There are two flavours that you will run into. Single-pass VBR does the reallocation online: the encoder runs a lookahead window of 50–250 frames, estimates each frame's complexity (the higher the predicted entropy after transform, the more bits it needs), and distributes the running budget accordingly. It is fast and works for live, but its allocation is myopic — it cannot know that an even harder scene is coming in 10 seconds, so it can over-spend on a moderately hard scene and arrive at the hard one underfunded.

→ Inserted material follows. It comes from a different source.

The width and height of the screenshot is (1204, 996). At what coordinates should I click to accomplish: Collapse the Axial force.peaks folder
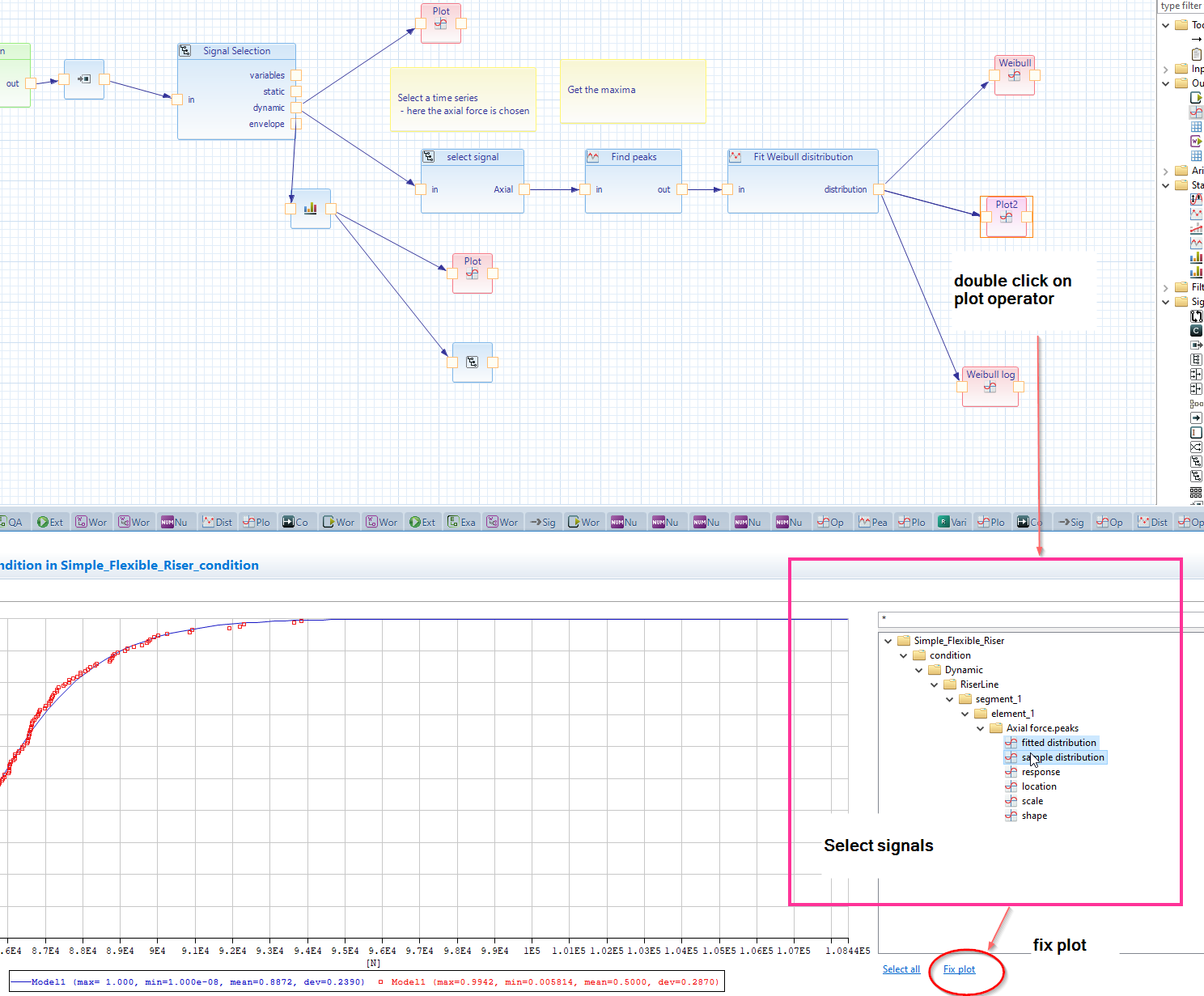click(981, 728)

Two-pass VBR fixes that. The first pass encodes the whole title at a placeholder QP and writes a stats file with the actual bit cost of every frame. The second pass uses the stats file as a complexity map and allocates bits to land on the target average with very high precision — typically within 0.5% of target on a 90-minute file. The Korn et al. 2009 paper "A two-pass rate control algorithm for H.264/AVC HD video coding" is the canonical analysis; the algorithm uses a Lagrangian rate-distortion model fit to the per-frame statistics, then solves analytically for the QP that hits the budget.
Two-pass VBR is what every VOD pipeline has been built on since the early DVD era. It is the default in HandBrake's "Average Bitrate" mode, in FFmpeg's -pass 1/-pass 2 workflow, and inside the encoding services of AWS Elemental, Bitmovin, Mux, and Brightcove. The downside is twofold: total CPU time is roughly 2.5× single-pass (the first pass is cheap, but it is still a full encode), and you cannot stream a VBR-encoded file live because you do not know the target until you finish.
A worked numeric example to make the bit-allocation concrete. Suppose your two-pass target is 4 Mbps × 7,200 seconds = 28.8 Gb total. The first pass tells you the file contains 1,200 seconds of "easy" content (talking heads, static backgrounds) with average per-frame complexity factor 0.4, and 6,000 seconds of "hard" content (action, motion) with factor 1.1. Total weighted complexity = 1,200 × 0.4 + 6,000 × 1.1 = 480 + 6,600 = 7,080. So the easy seconds get (480 / 7,080) × 28.8 Gb = 1.95 Gb (≈ 1.63 Mbps), and the hard seconds get 26.85 Gb (≈ 4.47 Mbps). Both averages average to your 4 Mbps target while moving bits to where they buy the most visible quality.
The FFmpeg recipe for x264 two-pass VBR:
# Pass 1: collect statistics, write to ffmpeg2pass-0.log
ffmpeg -y -i in.mp4 -c:v libx264 -preset medium -b:v 4M -pass 1 \
-an -f mp4 /dev/null
# Pass 2: apply allocation, encode the final file
ffmpeg -i in.mp4 -c:v libx264 -preset medium -b:v 4M -pass 2 \
-c:a aac -b:a 128k out.mp4
VBR with a VBV cap — sometimes called constrained VBR — is what AWS Elemental, Dacast, and Brightcove ship when an operator wants "VBR-like quality with a hard ceiling for streaming." It is structurally the same as capped CRF except the optimisation target is a bitrate, not a quality factor; we will come back to this below.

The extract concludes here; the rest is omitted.